____ Dataset records

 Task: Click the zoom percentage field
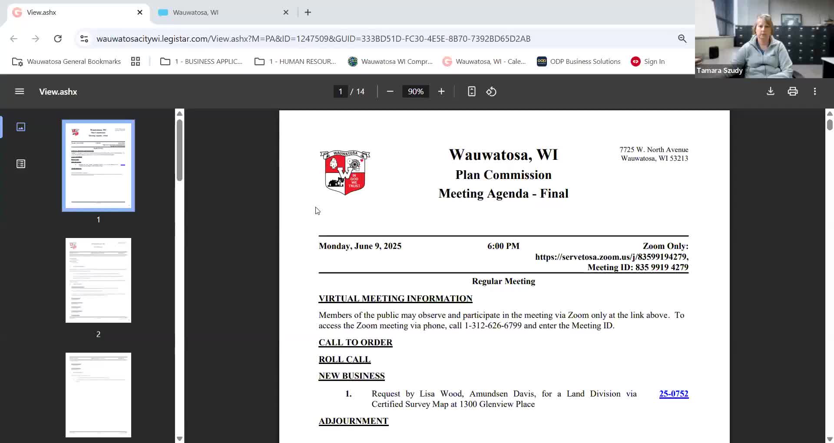[415, 91]
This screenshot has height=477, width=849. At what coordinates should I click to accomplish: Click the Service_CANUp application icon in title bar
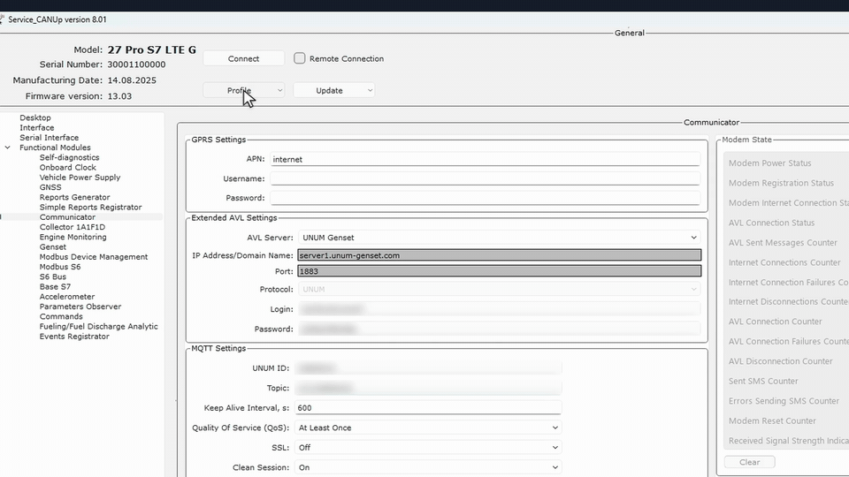(x=2, y=19)
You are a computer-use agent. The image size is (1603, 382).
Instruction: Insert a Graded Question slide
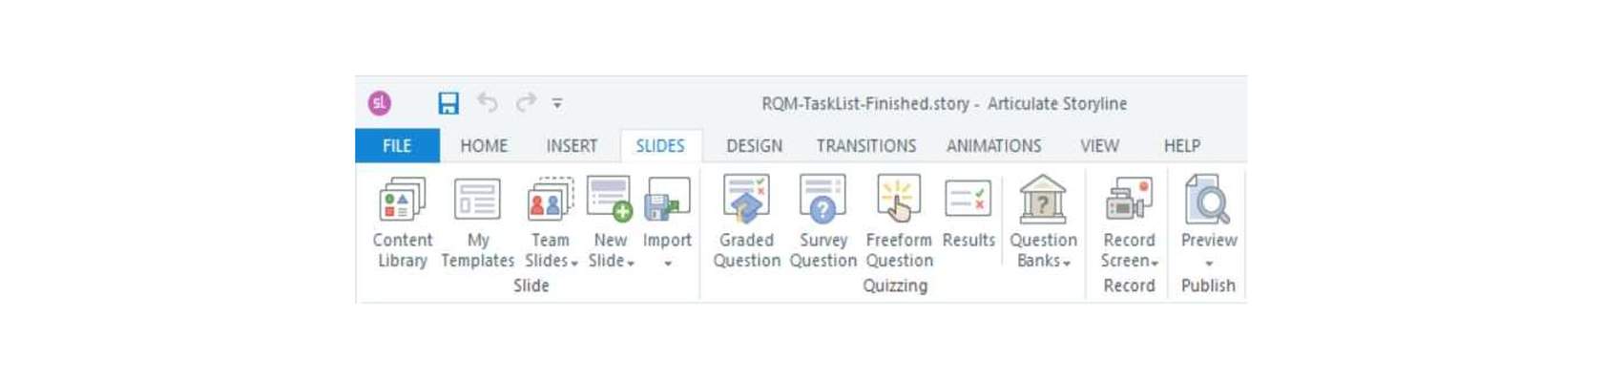click(x=746, y=202)
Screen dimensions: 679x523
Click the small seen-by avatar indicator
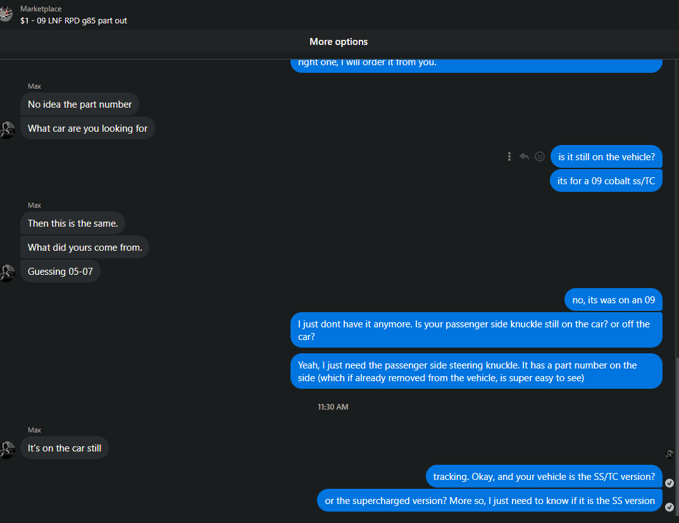[670, 454]
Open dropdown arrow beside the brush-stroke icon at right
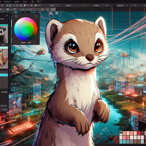 click(138, 6)
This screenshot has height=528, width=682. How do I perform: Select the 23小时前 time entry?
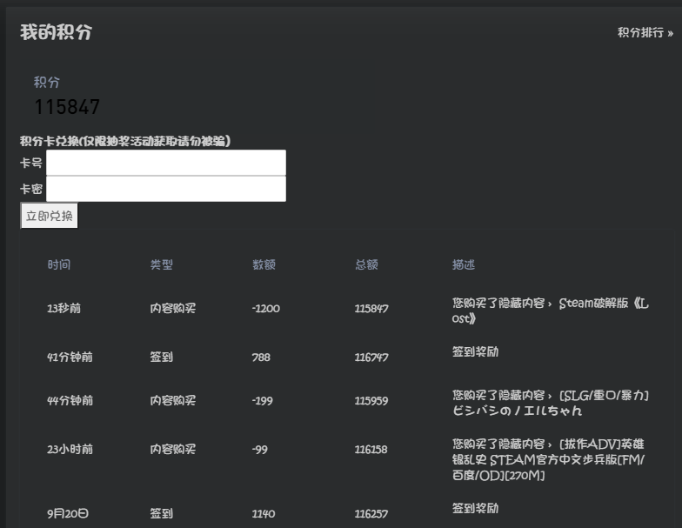pyautogui.click(x=70, y=450)
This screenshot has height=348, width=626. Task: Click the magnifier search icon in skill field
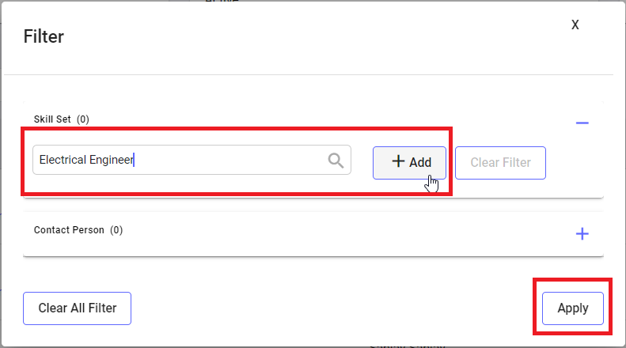click(x=336, y=161)
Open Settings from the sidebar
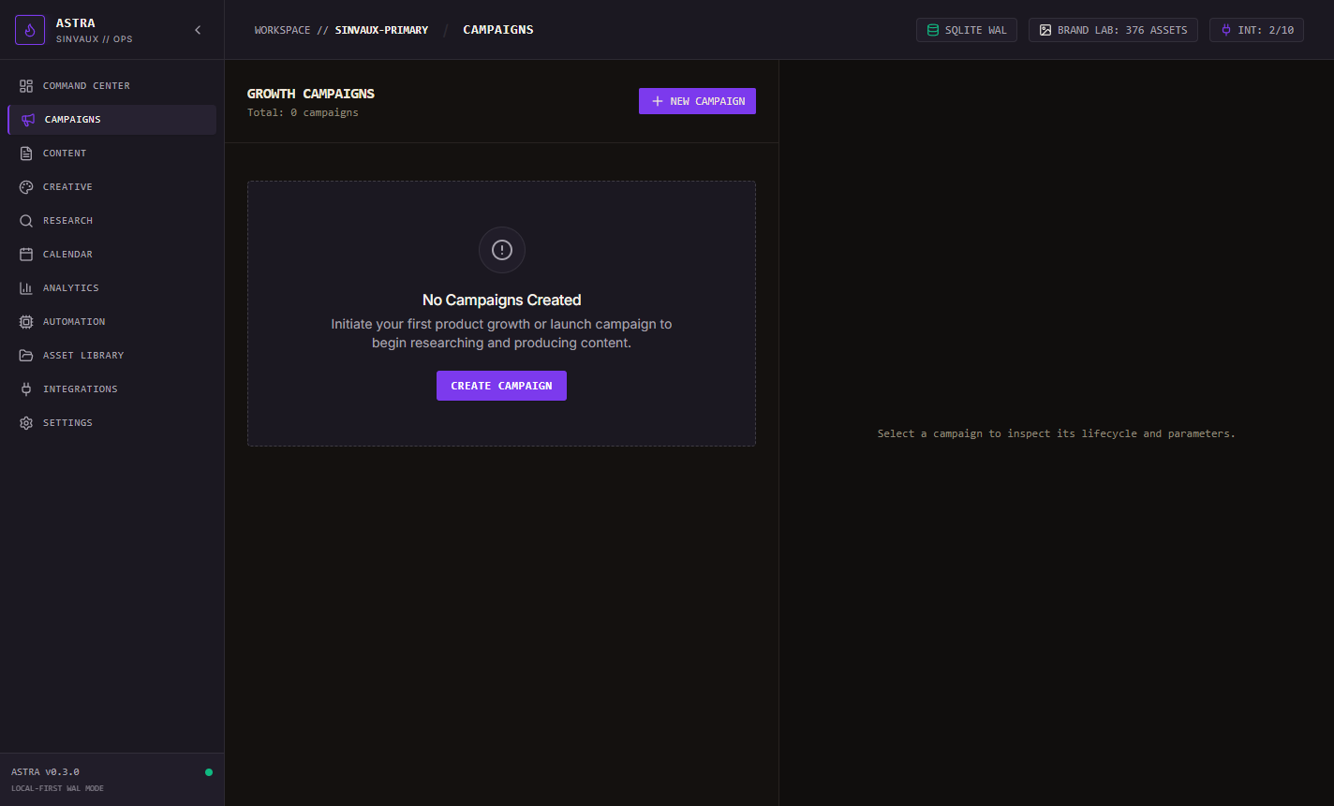The height and width of the screenshot is (806, 1334). tap(111, 423)
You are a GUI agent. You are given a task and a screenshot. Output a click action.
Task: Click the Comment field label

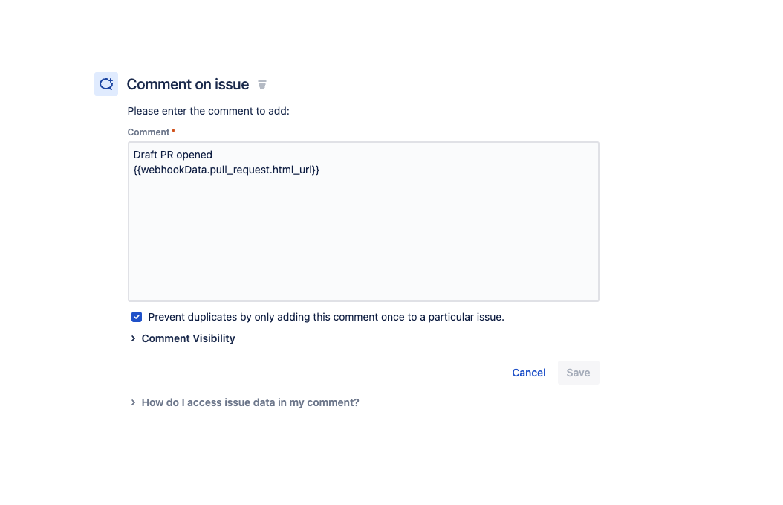(x=149, y=132)
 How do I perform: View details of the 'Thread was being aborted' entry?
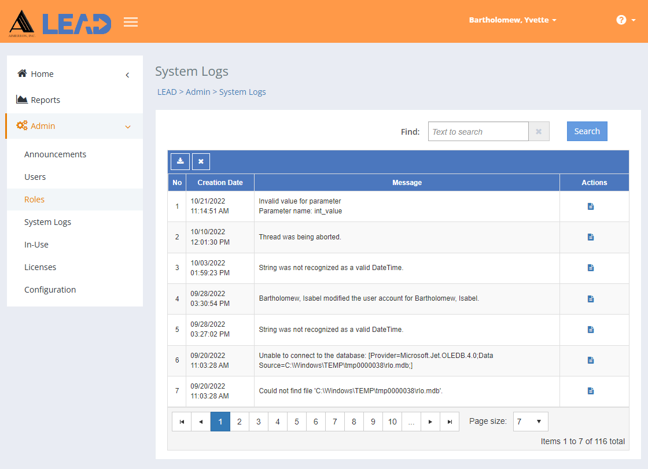(590, 237)
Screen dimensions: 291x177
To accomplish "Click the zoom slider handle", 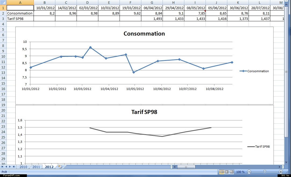I will click(265, 172).
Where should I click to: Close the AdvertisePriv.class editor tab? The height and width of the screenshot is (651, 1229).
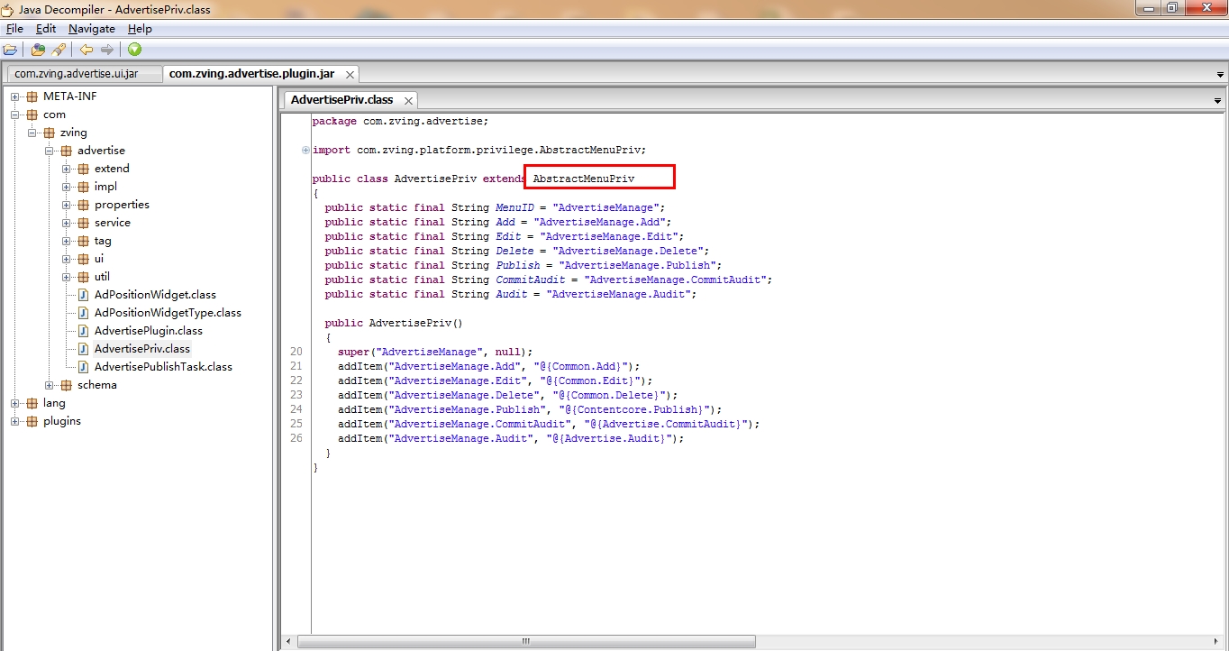click(x=408, y=101)
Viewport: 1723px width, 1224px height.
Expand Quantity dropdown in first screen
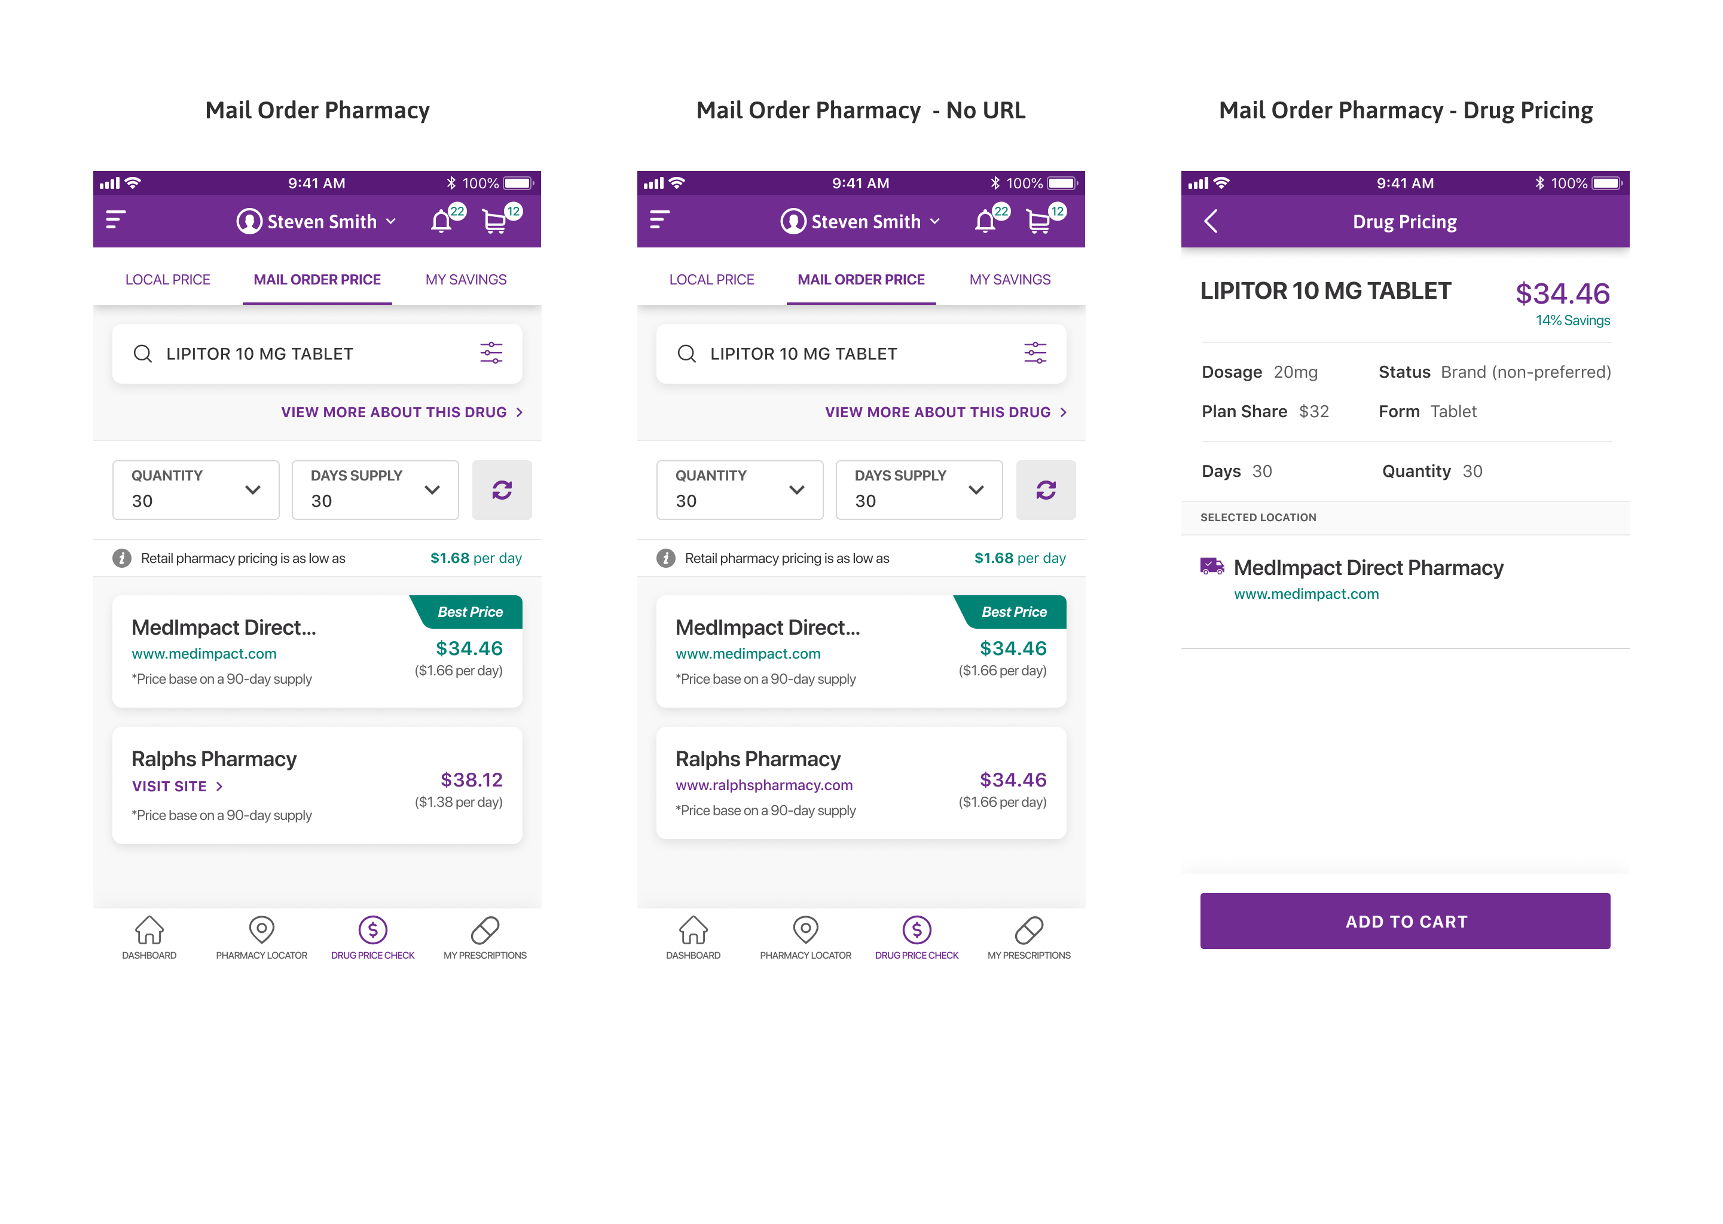(x=196, y=490)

________

Task objective:
Report every line in the data above in which the word "dimensions" appears.

Answer to this problem:
Screen dimensions: 679x523
Screen dimensions: 291x177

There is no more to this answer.